Assessment: Eventually they will simply remove the word inflation and all problems will go away …
Earlier this year, ,when inflation was still “transitory” two Fed chairs, Powell and Bernanke, made comments which we joked only make sense if the definition of inflation is changed, to wit.
*POWELL:FOMC PREPARED TO ADJUST POLICY IF EXPECTATIONS GO BEYOND
By changing the definition of PCE (personal consumption expenditures) and CPI (consumer price index)
*BERNANKE: COMMODITY PRICES WON’T ADD TO INFLATION GOING FORWARD Why? Are we changing the definition of CPI again …
“And do not harm the oil and wine” Rev. 6:6
Sadly, our feeble attempts at humor were not unjustified, and as any economic history buff knows the US dramatically changed how it calculates consumer inflation back in the 1980s, an event extensively covered by AllianceBernstein former chief economist Joseph Carson on this website in the past (see “Consumer Price Inflation: Facts vs. Fiction“) with the most important difference being that while the CPI of the 1970s included house price inflation, the current measure does not.

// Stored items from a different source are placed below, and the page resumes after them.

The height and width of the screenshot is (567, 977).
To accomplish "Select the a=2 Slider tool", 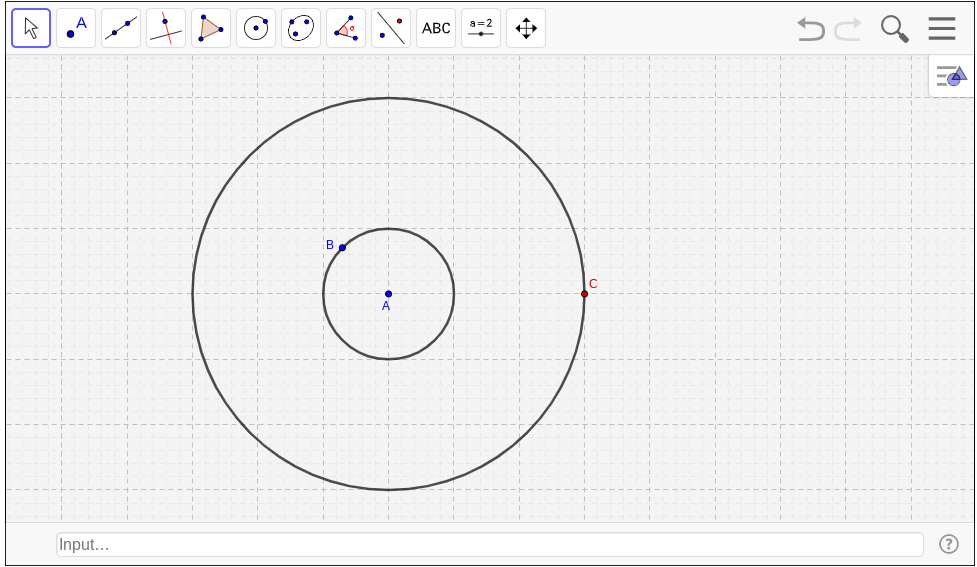I will [x=481, y=28].
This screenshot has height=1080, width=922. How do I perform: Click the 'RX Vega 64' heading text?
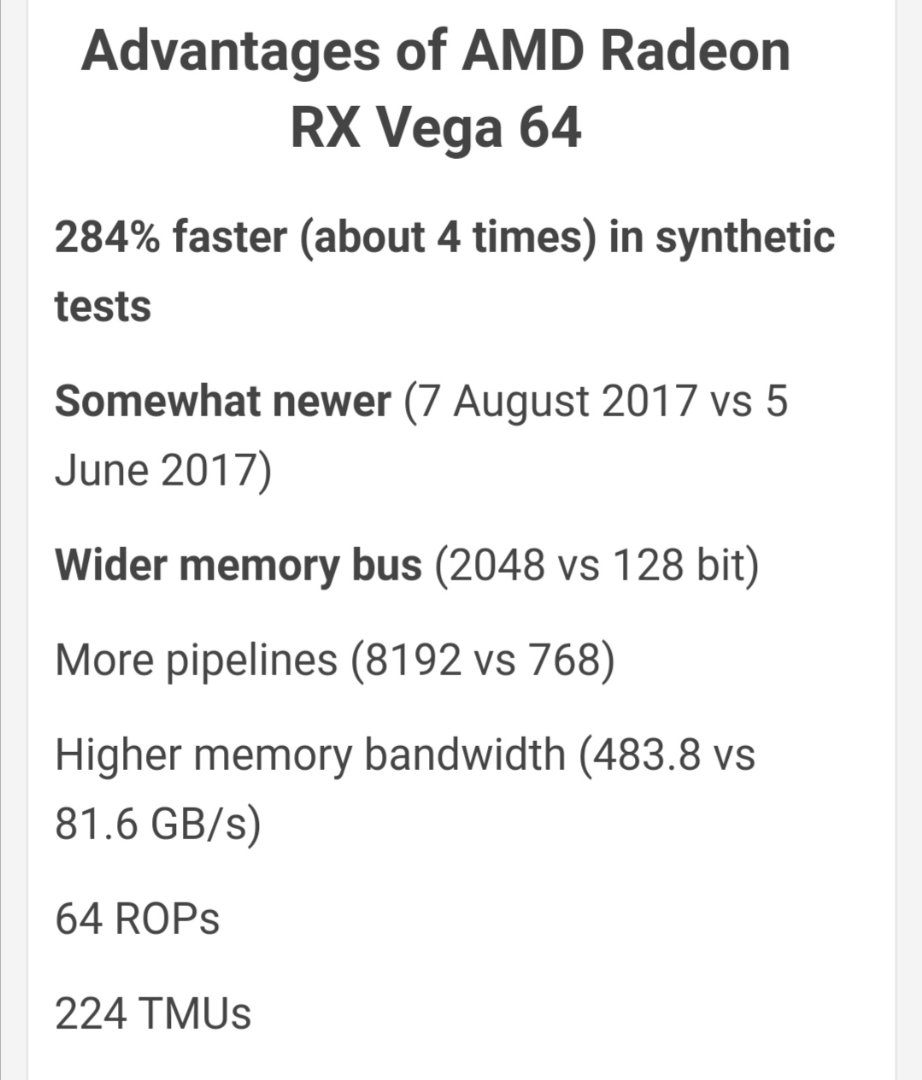(x=435, y=128)
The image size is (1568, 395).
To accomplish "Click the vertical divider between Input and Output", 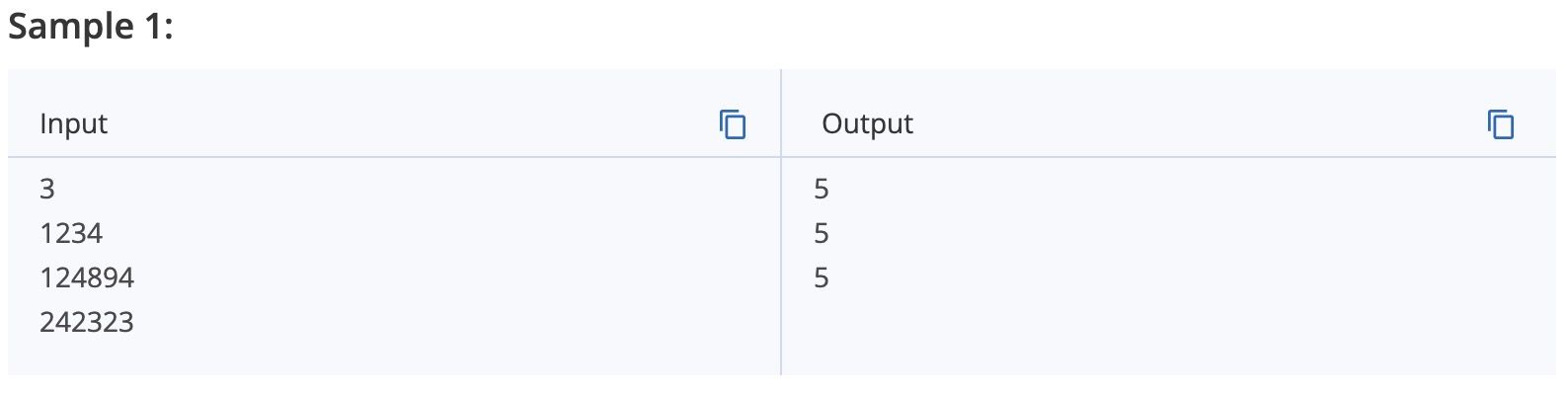I will point(781,222).
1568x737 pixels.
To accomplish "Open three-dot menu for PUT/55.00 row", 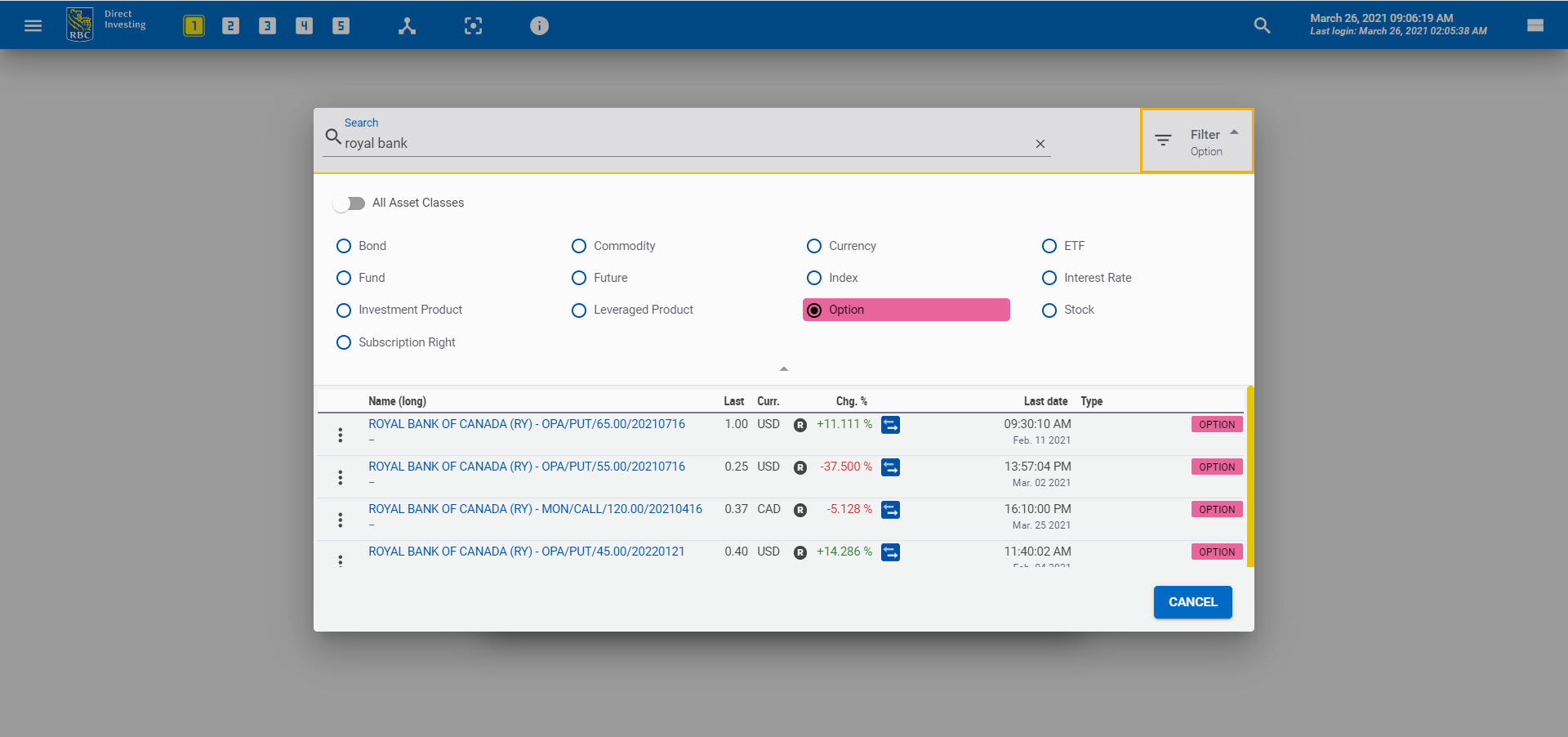I will click(x=341, y=477).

Instead, home price pressures have been swept in the purposefully nebulous Owner-Equivalent Rent which can be whatever politicians wants it to be (there have been other definitional changes, see here, here, here and here for more). Bottom line, however, is that if today’s CPI did include house prices in its measurement, the currently reported inflation numbers for house price inflation would push CPI (and core CPI) to double-digit gains.
Of course, it is politically inconvenient to report true inflation – just see what happens in any banana republic where society is fed up with runaway inflation. It’s also why politicians on both sides of the aisle are always eager to tweak the definition of inflation ever so slightly (or not so slightly) so it appears to be less than it truly is. After all, for them masking reality is a matter of political survival.